The input:
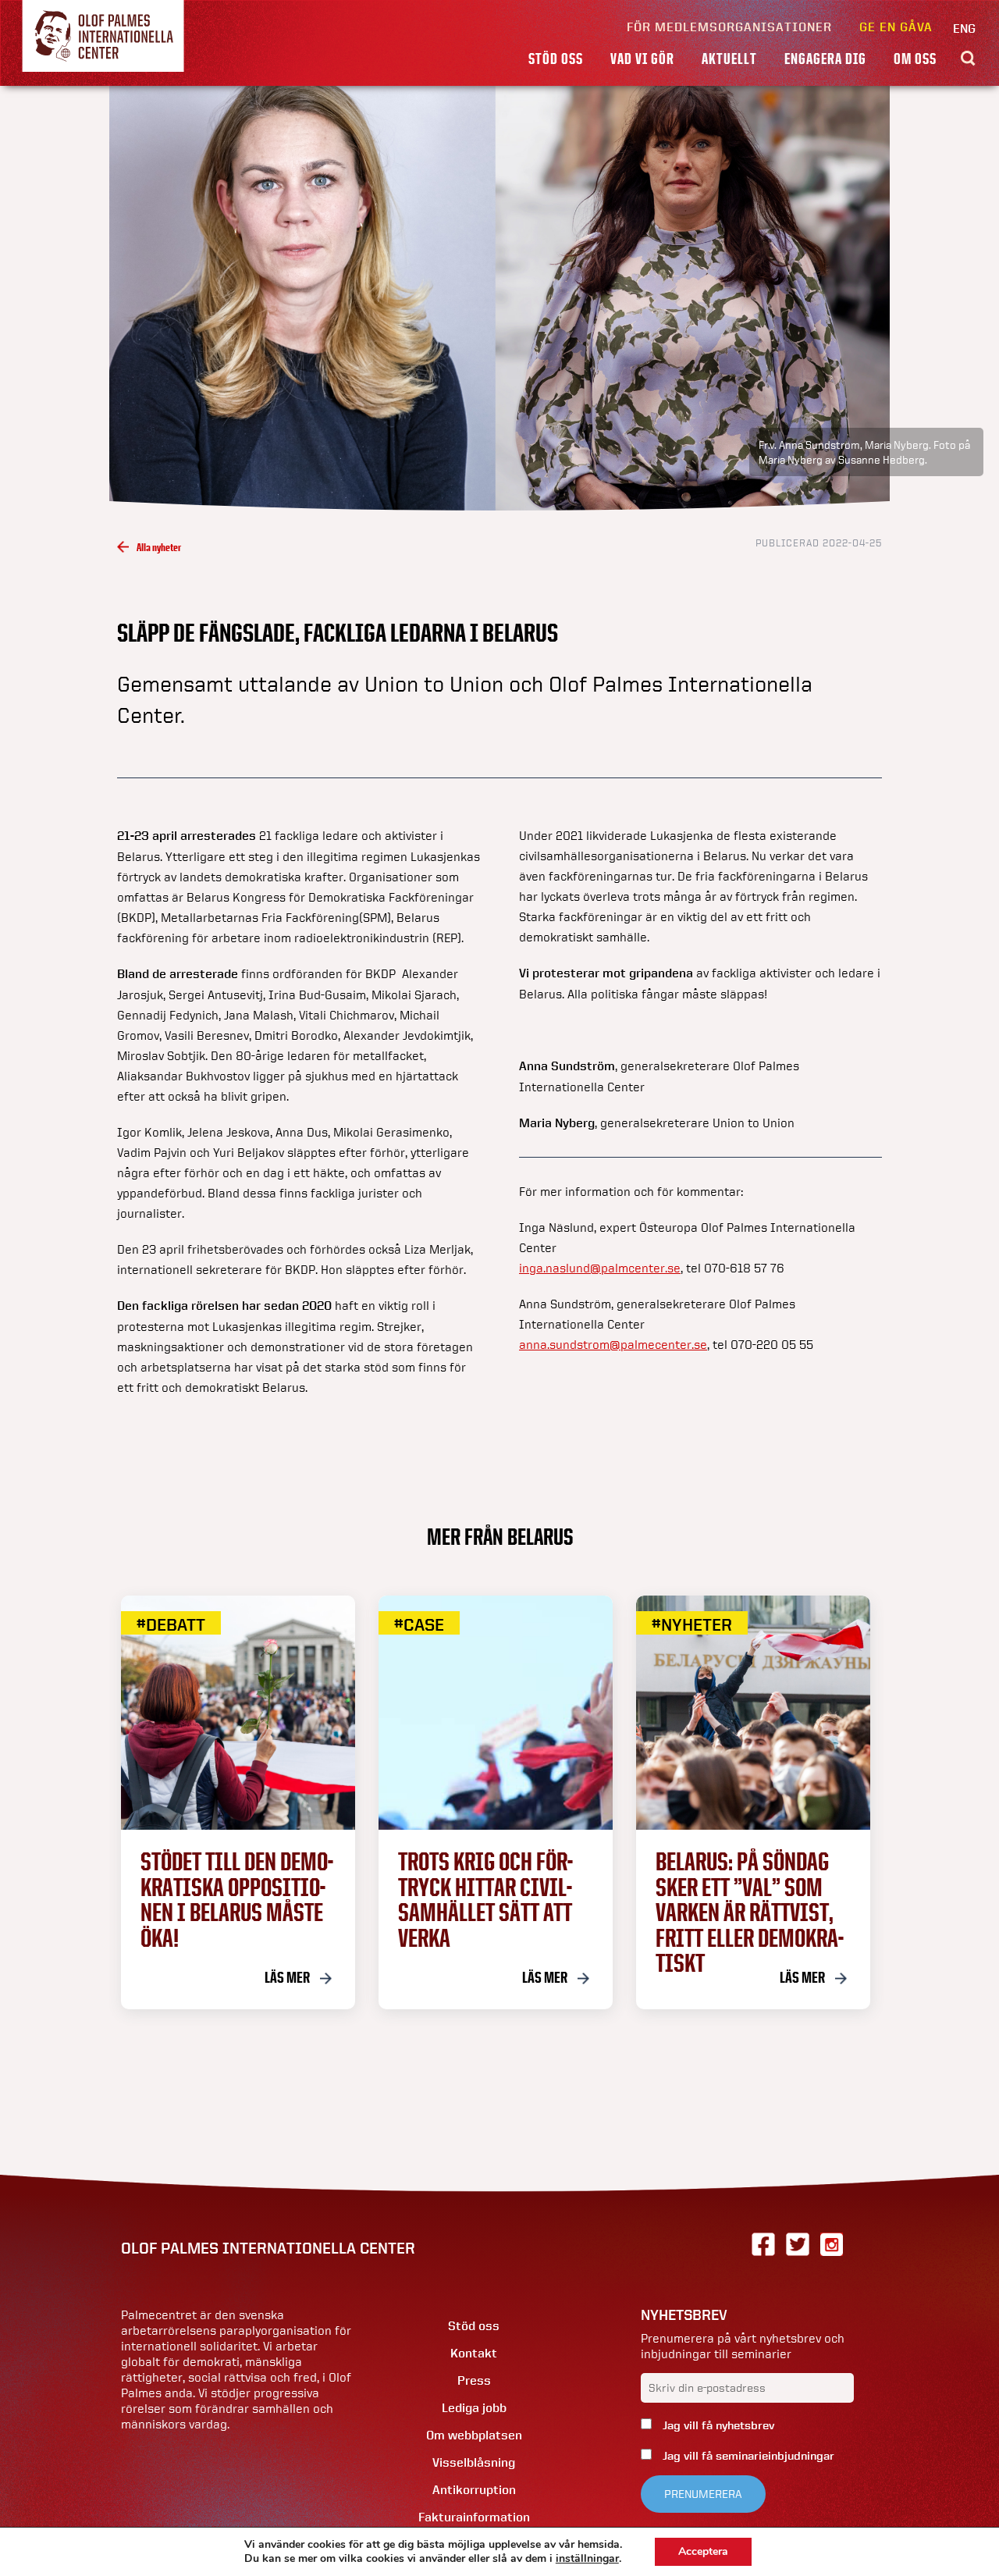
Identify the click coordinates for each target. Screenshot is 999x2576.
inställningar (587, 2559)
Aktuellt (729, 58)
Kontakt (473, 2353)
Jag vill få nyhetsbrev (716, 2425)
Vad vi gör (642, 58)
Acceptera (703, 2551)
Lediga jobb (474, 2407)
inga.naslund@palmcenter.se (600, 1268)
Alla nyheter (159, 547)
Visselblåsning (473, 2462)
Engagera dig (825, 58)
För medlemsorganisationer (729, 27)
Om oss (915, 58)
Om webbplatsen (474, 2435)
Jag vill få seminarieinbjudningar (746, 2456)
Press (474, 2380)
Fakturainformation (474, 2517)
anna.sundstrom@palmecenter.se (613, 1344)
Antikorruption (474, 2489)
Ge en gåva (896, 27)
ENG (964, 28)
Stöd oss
---
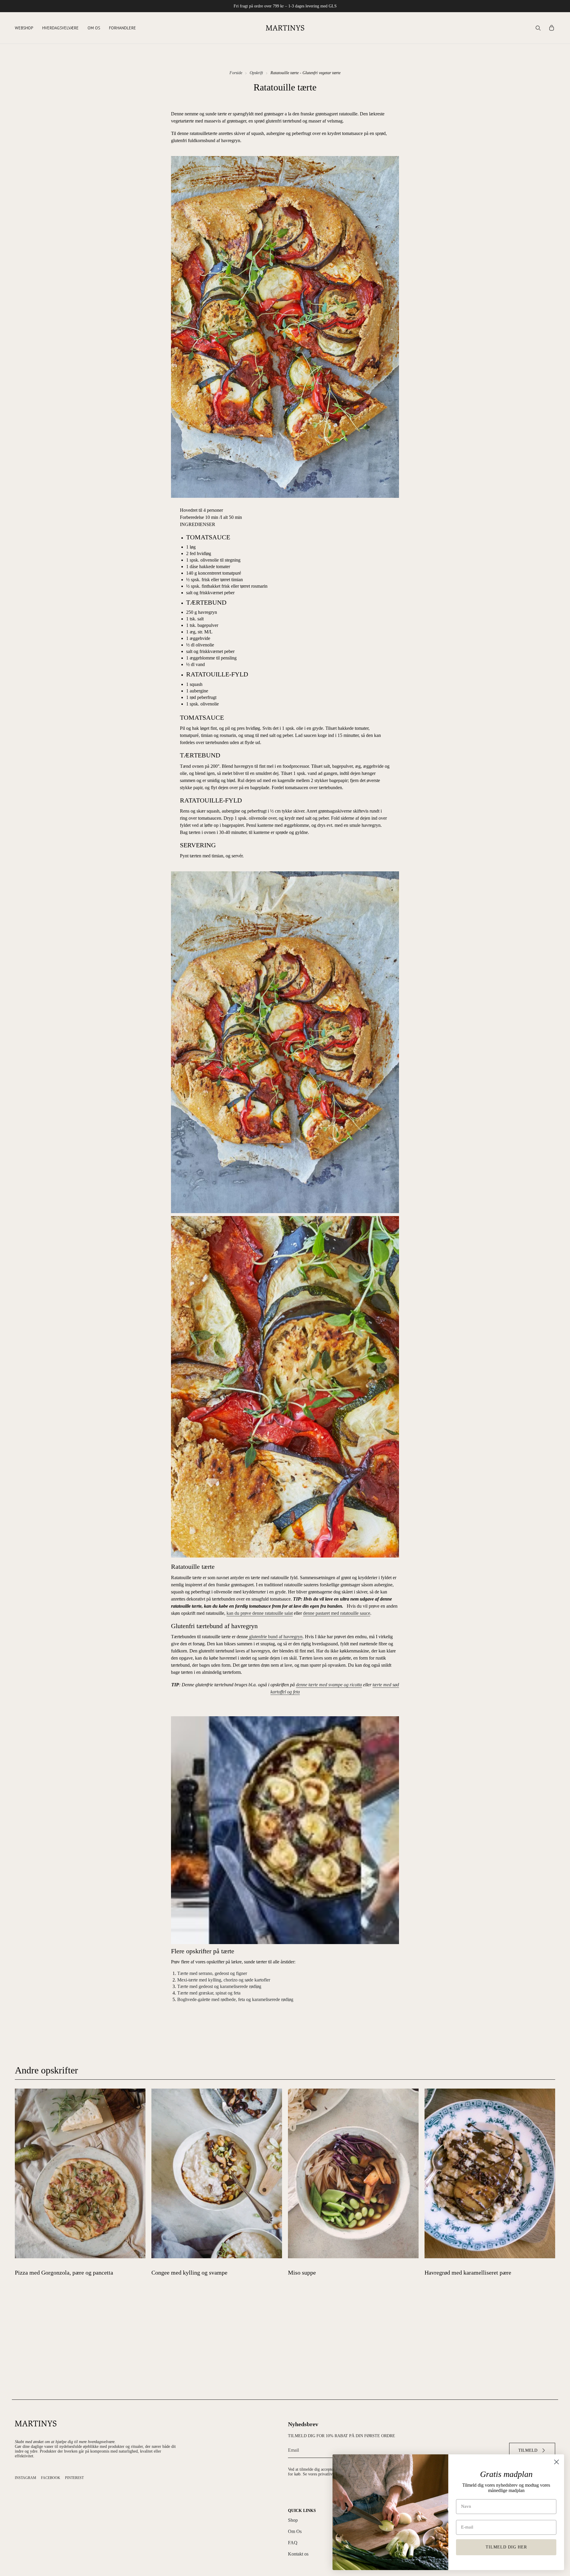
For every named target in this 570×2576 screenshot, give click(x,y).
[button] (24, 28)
...
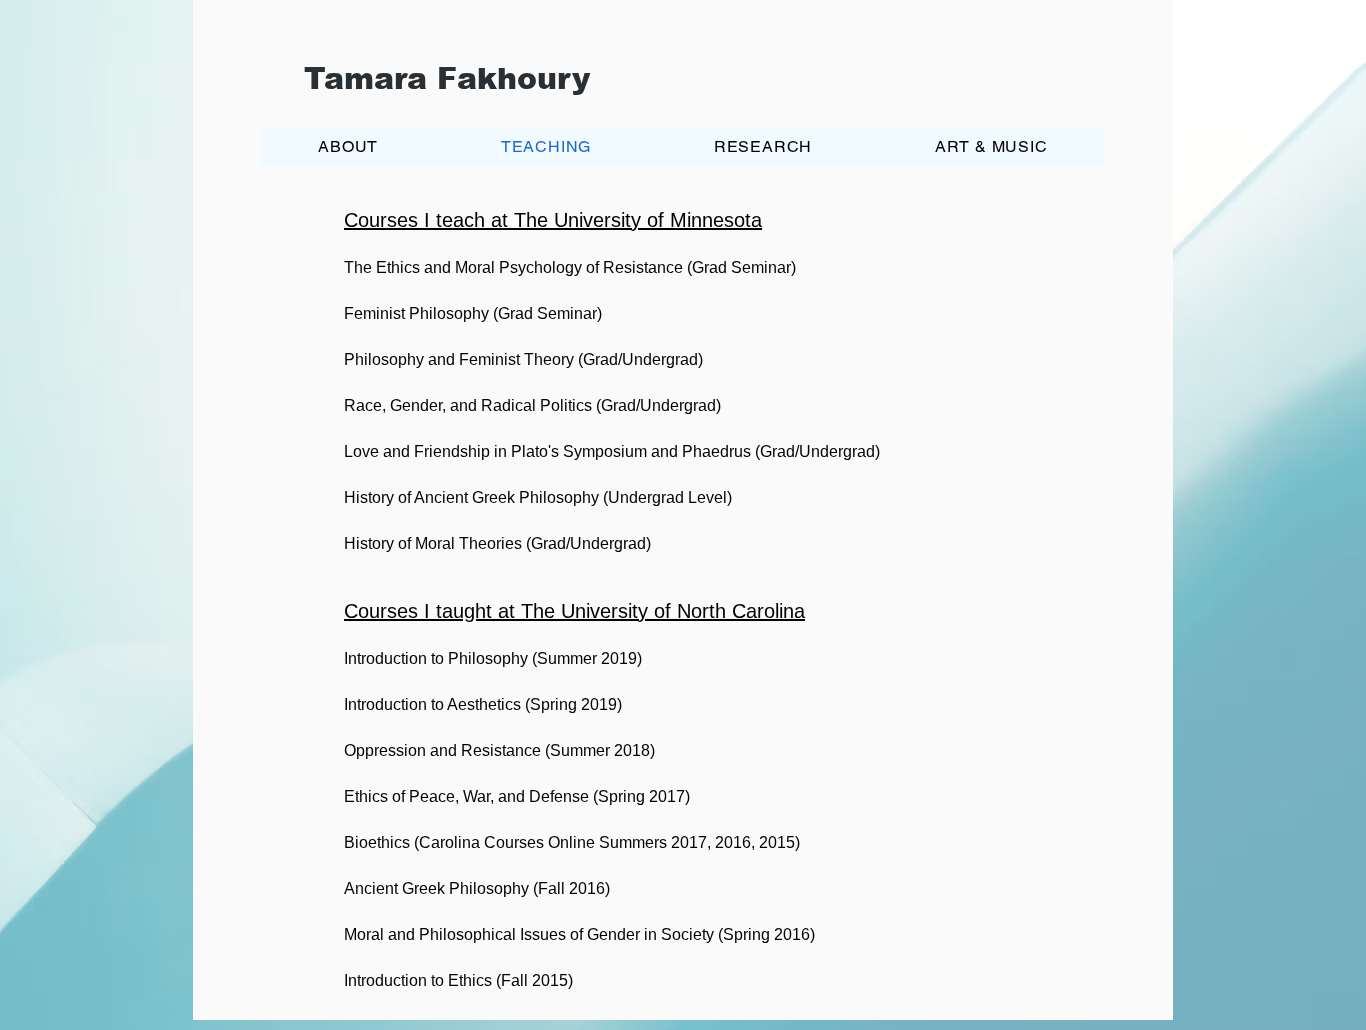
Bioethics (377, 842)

What to do: Above are the entries. Copy exactly the part that opens with the line containing "Identify the click" and closes with the line containing "Alla nyheter (159, 547)", and no more.

Expected output:
Identify the click coordinates for each target. Screenshot is 999x2576.
inställningar (587, 2559)
Aktuellt (729, 58)
Kontakt (473, 2353)
Jag vill få nyhetsbrev (716, 2425)
Vad vi gör (642, 58)
Acceptera (703, 2551)
Lediga jobb (474, 2407)
inga.naslund@palmcenter.se (600, 1268)
Alla nyheter (159, 547)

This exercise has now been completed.